Is there any way to detect full DHCP pool just from DHCP traffic??
I assume for simplicity just one DHCP server in network.
I have found in RFC 2131, that DHCP NAK is sent only in this case:
Server to client indicating client's notion of network
address is incorrect (e.g., client has moved to new
subnet) or client's lease as expired.
So I suppose DHCP NAK is not sent, when DHCP pool is full. But definitely it goes with full DHCP pool.
I have also found in this topic
Best practice using Cisco's "ip-helper" for DHCP?
If a DHCP server's scope is full, it won't reply with a DHCPOffer…

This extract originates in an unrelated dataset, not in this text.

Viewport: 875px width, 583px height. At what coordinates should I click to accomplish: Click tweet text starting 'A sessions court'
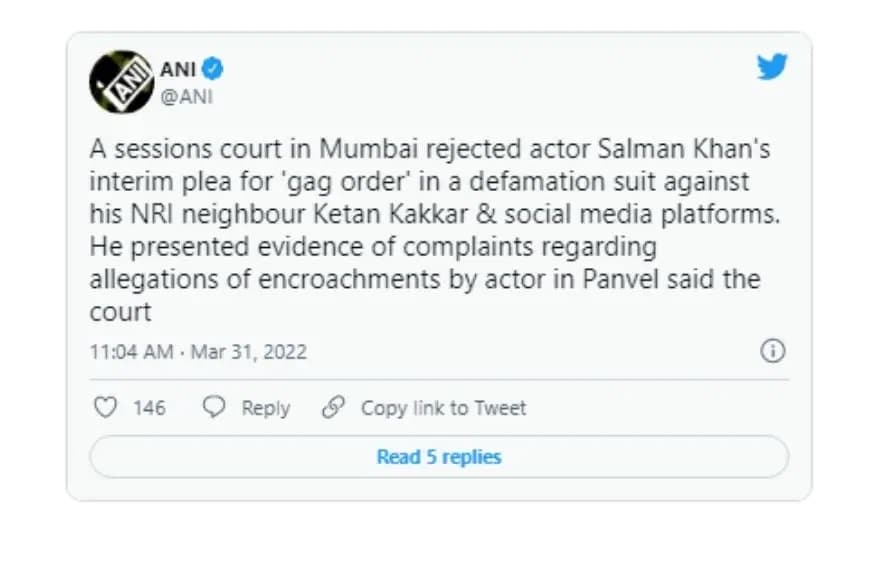click(430, 149)
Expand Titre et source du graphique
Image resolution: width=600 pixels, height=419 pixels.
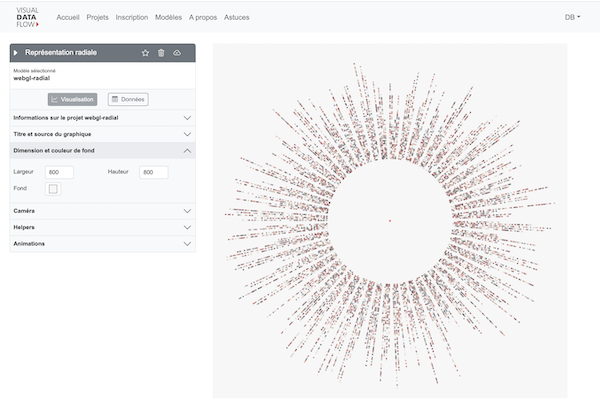[102, 134]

So I think when DHCP pool is full, clients will retransmit many DHCP DISCOVER, because of retransmitting algorithm defined in RFC 2131. I don't see better way to detect full DHCP pool from DHCP traffic. If anyone have better idea to detect it just from sent packets I would be really glad. Thanks in advance.
Best Answer
You are correct, just by looking at a bit of DHCP traffic, it is impossible to determine if a server is out of addresses. You cannot distinguish an empty pool from a crashed server, since in both cases the server will not respond to a DHCPREQUEST.

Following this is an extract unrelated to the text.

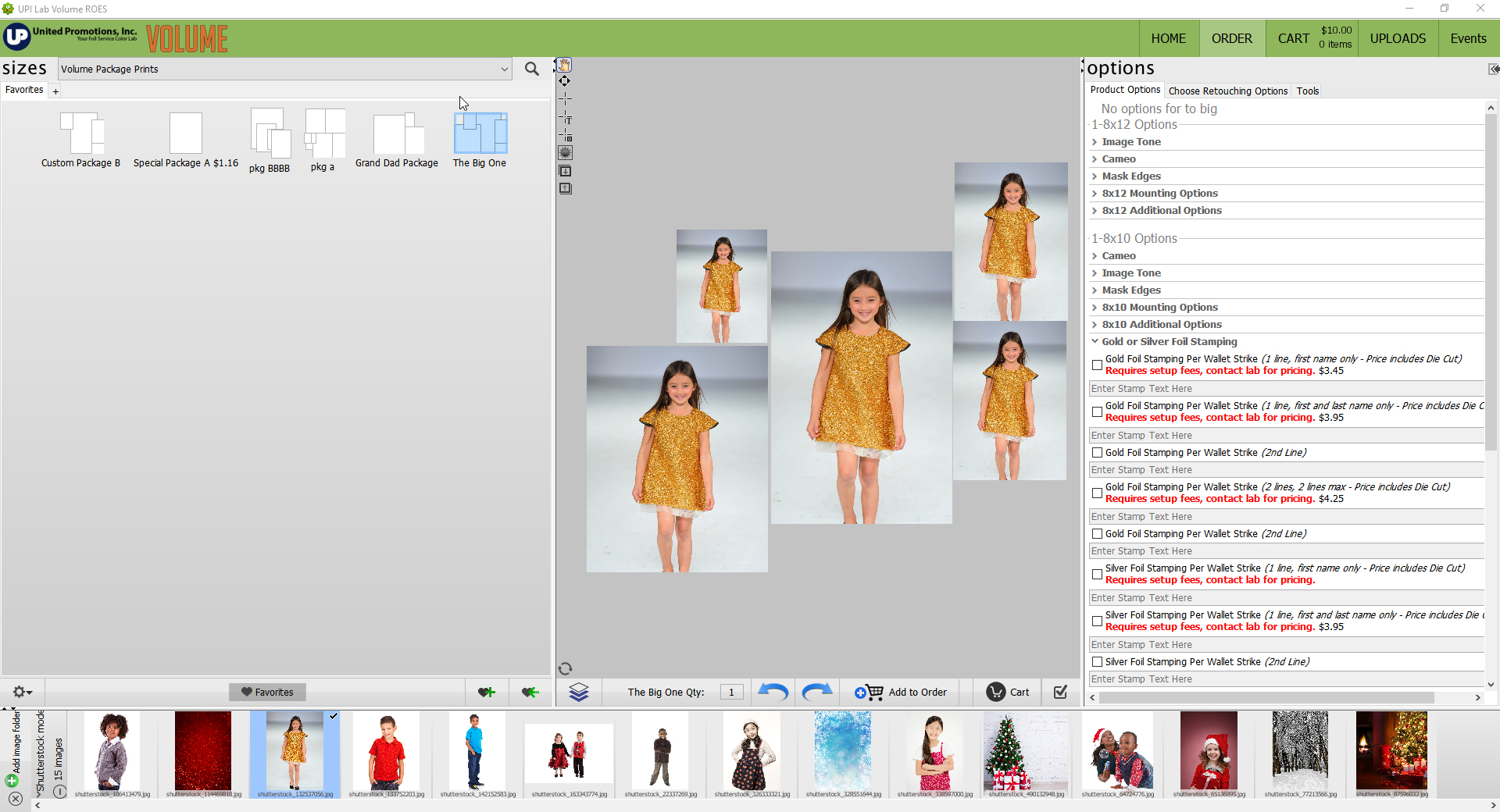1500x812 pixels.
Task: Select the hand pan tool
Action: [x=565, y=65]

Theoretically, if you have access to all of the server's DHCP traffic from the very start, and have some info about its configuration, you could keep track of all the leases it hands out and completely emulate its bookkeeping. This would allow you to know when the server has allocated all available addresses.
Note that you would need some knowledge about the DHCP pool. A DHCP range is often a subset of a subnet, so you would need to know which addresses are available. Also, when the admin sets up stuff like addresses to be handed out to specific MAC addresses, things become even more complicated.
I'm afraid the best place to determine if a server is out of addresses still is... the server itself.